** Opening RECORDED DATA block **

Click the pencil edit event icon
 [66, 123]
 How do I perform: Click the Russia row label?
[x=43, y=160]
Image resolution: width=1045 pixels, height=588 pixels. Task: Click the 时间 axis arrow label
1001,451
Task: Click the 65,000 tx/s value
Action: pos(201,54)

** Closing RECORDED DATA block **

- **WHAT THE EXERCISE ASKS**
Your answer should be exactly the lines of the material above, starting at the one that holds "How do I perform: Click" and ending with the last.

- **PROBLEM SOLUTION**
 How do I perform: Click the Russia row label?
[x=43, y=160]
Image resolution: width=1045 pixels, height=588 pixels. Task: Click the 时间 axis arrow label
1001,451
Task: Click the 65,000 tx/s value
Action: pos(201,54)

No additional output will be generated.